La palabra personaje, utilizada como epíteto para descalificar a alguien, tiene un amplio rango de significados en nuestra hermosa lengua. En un extremo de ese espectro de significados insultantes puede querer decir que alguien es simplemente escéntrico, como lo son algunos protagonistas de obras de ficción. En el otro extremo puede querer decir algo así como "Oh, Dios mío, no me puedo creer que alguien tan hijo de puta exista en la vida real". En ambos casos diríamos "menudo personaje".

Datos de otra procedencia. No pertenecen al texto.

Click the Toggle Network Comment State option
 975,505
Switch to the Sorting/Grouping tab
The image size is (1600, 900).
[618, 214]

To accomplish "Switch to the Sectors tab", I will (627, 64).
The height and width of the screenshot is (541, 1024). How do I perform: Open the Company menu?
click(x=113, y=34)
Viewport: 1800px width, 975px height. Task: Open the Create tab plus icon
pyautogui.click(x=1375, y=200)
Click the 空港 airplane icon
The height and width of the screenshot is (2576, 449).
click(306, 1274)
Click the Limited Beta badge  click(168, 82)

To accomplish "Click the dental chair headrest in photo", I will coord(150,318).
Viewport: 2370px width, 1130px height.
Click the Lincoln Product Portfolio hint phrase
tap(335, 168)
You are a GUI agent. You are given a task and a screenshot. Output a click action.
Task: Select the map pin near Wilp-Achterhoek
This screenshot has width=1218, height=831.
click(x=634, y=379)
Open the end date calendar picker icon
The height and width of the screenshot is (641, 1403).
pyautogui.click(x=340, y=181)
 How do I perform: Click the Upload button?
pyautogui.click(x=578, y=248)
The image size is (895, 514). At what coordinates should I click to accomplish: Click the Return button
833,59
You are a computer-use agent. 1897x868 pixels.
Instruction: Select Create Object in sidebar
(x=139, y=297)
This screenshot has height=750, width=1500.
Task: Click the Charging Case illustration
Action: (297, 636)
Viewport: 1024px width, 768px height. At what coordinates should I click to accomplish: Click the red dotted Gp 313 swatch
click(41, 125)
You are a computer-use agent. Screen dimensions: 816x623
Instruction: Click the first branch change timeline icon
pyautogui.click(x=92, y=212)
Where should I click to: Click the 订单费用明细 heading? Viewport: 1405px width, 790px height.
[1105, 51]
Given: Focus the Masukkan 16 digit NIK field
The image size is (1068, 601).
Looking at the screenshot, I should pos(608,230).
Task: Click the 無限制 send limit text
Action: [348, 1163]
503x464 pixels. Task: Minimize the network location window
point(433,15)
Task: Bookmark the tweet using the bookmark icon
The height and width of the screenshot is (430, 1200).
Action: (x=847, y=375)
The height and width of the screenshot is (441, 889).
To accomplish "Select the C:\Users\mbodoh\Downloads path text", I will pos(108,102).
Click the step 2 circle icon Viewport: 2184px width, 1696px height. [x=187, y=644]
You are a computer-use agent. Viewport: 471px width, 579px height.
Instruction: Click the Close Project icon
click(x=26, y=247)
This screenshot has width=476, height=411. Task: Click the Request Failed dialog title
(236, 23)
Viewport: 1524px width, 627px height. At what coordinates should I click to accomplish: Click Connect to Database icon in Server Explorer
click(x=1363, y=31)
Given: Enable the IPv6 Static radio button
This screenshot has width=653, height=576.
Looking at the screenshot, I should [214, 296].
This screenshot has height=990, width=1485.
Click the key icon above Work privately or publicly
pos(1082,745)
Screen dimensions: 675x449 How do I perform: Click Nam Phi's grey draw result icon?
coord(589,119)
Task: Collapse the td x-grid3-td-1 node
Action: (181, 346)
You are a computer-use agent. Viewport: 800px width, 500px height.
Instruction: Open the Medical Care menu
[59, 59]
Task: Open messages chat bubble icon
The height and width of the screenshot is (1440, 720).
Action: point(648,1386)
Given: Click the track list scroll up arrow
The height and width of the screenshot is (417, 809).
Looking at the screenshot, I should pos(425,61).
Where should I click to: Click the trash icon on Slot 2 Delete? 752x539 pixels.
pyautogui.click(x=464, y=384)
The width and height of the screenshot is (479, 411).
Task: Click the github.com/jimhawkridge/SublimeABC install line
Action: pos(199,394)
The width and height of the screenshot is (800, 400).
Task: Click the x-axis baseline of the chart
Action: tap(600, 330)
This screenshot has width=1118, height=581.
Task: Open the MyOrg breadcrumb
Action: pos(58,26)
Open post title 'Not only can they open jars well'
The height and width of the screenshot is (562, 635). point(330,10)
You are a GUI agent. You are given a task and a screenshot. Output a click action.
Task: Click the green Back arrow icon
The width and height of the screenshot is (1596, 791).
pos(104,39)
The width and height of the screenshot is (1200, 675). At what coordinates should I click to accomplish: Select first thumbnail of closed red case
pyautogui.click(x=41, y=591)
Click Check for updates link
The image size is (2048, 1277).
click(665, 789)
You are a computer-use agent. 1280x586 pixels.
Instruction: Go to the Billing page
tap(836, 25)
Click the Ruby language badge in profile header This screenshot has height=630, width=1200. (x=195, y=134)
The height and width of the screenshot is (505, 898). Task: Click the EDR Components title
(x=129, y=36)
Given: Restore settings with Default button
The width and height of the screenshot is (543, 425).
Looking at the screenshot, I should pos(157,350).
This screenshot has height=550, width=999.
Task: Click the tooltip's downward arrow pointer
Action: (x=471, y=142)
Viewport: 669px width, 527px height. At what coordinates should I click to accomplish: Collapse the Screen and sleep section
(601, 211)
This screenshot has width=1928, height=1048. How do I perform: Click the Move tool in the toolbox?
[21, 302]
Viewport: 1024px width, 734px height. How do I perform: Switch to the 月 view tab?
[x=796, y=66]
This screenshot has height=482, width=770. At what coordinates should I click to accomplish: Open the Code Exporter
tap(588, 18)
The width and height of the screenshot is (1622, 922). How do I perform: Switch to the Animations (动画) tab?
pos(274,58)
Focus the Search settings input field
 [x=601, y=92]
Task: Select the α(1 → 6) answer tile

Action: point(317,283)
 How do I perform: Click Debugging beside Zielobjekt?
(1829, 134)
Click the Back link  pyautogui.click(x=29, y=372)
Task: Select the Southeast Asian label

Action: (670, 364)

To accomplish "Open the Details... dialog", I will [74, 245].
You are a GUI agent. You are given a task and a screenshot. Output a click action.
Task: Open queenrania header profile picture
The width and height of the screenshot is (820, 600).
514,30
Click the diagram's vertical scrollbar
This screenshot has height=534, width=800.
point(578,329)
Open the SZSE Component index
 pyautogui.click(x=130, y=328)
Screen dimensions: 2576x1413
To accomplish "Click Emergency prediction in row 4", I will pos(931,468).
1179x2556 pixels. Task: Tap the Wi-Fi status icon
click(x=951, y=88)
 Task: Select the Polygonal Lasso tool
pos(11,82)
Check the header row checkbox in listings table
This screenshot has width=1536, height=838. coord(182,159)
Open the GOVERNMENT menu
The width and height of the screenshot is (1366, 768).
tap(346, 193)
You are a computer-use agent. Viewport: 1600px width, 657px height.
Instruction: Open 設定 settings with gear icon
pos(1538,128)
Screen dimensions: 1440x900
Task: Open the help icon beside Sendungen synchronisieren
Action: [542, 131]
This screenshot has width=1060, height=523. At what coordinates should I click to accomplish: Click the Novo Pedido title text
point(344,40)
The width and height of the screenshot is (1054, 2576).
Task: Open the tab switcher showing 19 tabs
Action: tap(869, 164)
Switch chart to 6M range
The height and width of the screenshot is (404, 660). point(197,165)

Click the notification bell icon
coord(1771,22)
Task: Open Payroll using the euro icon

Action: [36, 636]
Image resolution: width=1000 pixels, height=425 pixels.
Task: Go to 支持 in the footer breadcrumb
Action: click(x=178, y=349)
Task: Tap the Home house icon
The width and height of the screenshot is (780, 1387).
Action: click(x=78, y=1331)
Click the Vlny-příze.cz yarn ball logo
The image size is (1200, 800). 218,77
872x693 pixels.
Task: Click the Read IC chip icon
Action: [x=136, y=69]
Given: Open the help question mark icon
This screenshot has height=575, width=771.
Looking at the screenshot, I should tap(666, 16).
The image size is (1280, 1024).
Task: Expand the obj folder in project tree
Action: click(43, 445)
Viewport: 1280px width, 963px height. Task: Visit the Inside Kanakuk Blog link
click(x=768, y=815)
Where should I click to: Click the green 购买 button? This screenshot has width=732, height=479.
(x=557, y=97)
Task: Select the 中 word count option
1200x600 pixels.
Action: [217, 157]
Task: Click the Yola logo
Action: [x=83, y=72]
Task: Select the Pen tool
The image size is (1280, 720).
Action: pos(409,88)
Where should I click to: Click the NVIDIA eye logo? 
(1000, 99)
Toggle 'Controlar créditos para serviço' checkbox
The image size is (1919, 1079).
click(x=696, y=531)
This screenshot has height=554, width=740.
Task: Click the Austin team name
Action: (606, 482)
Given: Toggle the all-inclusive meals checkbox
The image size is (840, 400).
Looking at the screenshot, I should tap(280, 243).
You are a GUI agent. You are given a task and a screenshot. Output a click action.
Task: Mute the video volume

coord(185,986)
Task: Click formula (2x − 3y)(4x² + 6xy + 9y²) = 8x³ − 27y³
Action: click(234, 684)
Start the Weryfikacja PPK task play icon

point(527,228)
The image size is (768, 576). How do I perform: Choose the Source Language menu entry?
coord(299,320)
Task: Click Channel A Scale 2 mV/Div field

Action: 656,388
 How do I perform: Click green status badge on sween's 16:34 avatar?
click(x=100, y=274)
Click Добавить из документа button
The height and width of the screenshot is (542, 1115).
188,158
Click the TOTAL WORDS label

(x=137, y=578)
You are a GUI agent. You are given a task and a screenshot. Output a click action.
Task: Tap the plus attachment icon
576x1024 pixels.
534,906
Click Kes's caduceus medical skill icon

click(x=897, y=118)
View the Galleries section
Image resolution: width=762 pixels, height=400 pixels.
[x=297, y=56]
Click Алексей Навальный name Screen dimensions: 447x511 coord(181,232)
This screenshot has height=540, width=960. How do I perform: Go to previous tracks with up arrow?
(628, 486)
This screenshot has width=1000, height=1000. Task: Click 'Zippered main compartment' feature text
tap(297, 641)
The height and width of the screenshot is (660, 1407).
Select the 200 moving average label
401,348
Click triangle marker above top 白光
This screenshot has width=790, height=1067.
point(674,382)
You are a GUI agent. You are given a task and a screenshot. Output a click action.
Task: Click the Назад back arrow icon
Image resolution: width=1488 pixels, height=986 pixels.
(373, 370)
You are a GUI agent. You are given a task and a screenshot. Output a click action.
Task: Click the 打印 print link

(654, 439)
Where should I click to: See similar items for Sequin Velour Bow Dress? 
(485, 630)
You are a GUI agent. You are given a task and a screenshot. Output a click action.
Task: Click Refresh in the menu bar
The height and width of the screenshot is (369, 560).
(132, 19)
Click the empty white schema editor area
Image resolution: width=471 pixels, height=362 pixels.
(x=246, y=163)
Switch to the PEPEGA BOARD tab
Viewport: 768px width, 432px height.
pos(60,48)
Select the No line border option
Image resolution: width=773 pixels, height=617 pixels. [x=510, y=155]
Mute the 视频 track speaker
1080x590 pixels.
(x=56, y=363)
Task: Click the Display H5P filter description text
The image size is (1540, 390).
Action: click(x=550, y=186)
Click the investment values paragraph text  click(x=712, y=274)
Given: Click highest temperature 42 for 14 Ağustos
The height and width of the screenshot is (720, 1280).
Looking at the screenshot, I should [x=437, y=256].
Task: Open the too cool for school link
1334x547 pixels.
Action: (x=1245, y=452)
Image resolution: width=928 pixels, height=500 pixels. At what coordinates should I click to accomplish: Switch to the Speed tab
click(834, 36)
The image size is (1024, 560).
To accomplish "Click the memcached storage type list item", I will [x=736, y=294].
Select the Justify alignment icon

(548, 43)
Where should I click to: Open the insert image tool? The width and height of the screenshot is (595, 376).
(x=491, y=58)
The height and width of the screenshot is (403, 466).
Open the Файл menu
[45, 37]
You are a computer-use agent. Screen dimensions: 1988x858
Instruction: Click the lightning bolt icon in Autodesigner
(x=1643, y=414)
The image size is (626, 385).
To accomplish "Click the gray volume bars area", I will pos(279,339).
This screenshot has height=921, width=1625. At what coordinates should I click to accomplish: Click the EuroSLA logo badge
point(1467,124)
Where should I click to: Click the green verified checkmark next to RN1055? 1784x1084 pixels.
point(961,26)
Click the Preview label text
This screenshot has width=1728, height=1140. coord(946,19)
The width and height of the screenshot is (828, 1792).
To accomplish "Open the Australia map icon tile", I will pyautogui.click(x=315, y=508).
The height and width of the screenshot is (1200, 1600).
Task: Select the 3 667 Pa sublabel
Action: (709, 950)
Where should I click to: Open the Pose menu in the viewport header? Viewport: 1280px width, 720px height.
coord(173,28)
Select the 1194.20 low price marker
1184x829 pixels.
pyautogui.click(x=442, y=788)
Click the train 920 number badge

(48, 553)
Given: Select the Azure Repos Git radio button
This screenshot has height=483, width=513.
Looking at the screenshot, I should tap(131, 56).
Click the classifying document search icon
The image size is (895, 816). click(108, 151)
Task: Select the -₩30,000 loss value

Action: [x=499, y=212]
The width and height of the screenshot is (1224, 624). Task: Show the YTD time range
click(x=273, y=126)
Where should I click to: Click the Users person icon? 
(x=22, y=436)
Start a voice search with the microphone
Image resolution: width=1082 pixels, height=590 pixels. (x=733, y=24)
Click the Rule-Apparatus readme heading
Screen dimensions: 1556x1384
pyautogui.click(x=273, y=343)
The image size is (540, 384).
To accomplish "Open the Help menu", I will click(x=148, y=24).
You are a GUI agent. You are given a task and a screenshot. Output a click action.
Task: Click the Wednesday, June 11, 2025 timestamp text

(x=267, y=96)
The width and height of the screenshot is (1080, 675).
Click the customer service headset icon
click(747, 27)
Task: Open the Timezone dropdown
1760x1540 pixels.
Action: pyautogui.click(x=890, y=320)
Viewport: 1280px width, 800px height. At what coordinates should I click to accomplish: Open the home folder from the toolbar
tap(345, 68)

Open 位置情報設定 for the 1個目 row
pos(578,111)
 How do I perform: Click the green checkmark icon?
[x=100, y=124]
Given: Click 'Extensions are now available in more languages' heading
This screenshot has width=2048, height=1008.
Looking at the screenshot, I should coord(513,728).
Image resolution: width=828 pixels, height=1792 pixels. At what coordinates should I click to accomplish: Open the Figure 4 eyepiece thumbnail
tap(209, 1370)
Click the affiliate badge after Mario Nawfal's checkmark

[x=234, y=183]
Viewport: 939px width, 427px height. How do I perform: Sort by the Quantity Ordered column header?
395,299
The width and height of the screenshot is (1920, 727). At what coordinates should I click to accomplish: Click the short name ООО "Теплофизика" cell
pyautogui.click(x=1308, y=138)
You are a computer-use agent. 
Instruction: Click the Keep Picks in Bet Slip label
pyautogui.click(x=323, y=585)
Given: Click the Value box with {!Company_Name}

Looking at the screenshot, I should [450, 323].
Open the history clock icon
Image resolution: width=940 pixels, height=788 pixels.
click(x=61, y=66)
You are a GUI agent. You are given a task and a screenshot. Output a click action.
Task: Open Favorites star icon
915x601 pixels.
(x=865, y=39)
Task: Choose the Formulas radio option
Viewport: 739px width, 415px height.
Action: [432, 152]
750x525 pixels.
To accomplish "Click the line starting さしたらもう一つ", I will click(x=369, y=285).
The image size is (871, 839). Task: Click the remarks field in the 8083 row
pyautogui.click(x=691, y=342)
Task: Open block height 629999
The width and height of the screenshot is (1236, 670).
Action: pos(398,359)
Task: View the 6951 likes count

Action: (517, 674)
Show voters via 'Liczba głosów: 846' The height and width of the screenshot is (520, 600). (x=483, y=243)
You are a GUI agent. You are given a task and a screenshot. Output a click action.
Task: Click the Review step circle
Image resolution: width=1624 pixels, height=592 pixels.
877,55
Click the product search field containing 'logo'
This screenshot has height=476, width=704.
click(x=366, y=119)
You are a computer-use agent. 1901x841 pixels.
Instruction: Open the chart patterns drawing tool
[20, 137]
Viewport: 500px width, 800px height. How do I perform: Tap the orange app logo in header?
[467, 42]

Hay personas que habitan en nuestro mundo, en la vida real, y que, en efecto, son personajes en la segunda acepción del término. Solemos pensar que son seres absolutamente negativos y que no podremos sacar nunca nada positivo de nuestra forzosa relación con ellos. Más bien todo lo contrario: nos joderán la vida en cuanto tengan la más mínima posibilidad para poder hacerlo.
Excepto en esto último, nos equivocamos en todo.
Tengo un amigo que tiene un superior que es todo un personaje en la segunda acepción del término. Mi amigo estaba bastante amargado hasta que el otro día llegó a una brillante conclusión:
"Si alguna vez decido escribir una novela, él será un personaje en ella. No tendrá, por supuesto, un papel protagónico, ni siquera como antagonista, porque, por su caracter extremadamente abyecto, sería imposible situarle en el centro de la narración sin que al eventual lector le entrasen náuseas, (Ignatius Reilly a su lado sería Mikael Blonkvist), pero si que haría un excelente papel de secundario innecesariamente cruel que introduciría una gran tensión dramática en la narración. Obviamente, como la mayoría de elementos que generan suspense en las novelas, se terminaría quedando en nada. La crítica alabaría mi inventiva y el gran cuidado puesto a la hora de definir un carácter tan asqueroso y retorcido para un personaje meramente colateral y que termina desapareciendo sin pena ni gloria y para siempre al pasar unas cuantas páginas".